I loved my D7000. I was camera free for years (except P&S cameras) from an old D70.
Then I added a D600.  that was an excellent imager.  Great images for everything.  The 39pt AF system was pretty good compared to Canon at the time.  I then sold the D7000 because I never used it, for anything even long distance stuff.  I then added a D750 and had it and the D600.  Great combo, great images from both.   I then added a D500 DX and sold the D600.  The D500 was "okay"  more for your BIF people and not for what I normally shot.  I thought the images were good but still prefer the FX images.  So it's now sold.   Now back to a D750.  But that D6x0 for the price is a great imaging camera.

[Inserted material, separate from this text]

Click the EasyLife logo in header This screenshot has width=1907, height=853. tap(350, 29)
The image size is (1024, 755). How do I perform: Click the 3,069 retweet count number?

I'll probably be adding a APS-C FujiFilm X-T20 at some point for telescope duty.  I was using the D500 for that but that's expensive considering no AF etc .. just a dumb, high density sensor camera is needed for telescope duty.


----------



## Derrel (Jul 23, 2017)

I started digital in 2001 with a used D1...and got my FIRST-ever AF lens for that, the AF Nikkor 35-70 f/3.3~4.5, then added a few more AF lenses, limke an atrociously bad 28-70 f/2.8 Tokina ATX-Pro...Gawd, what a garbage lens. I bought other d-slrs after the D1. The D1 was NOT a good-color camera, and the custom menu functions were ALL alpha-numeric...ZERO words for the settings, and I relied on a cheat-sheet to set the camera up.

I went thru a lot od d-slrs, as each one offered better and better stuff. Fuji S1 Pro...decent JPEGs...RAW conversion software at that time was primitive; "digitial fill light" had not been invented...I had no clarity sliders either...Fuji S2 Pro had fantastic color on SOOC images, even better color when edited, but RAW conversion S/W was still limited and primitive. Later cams included Nikon D1h, Nikon D70,Canon 20D, Canon 5D (nice imager, and full-frame, but limited dynamic range, but Nikon had no full-frame cameras at this time), Nikon D2x, Nikon D3x, Nikon D610.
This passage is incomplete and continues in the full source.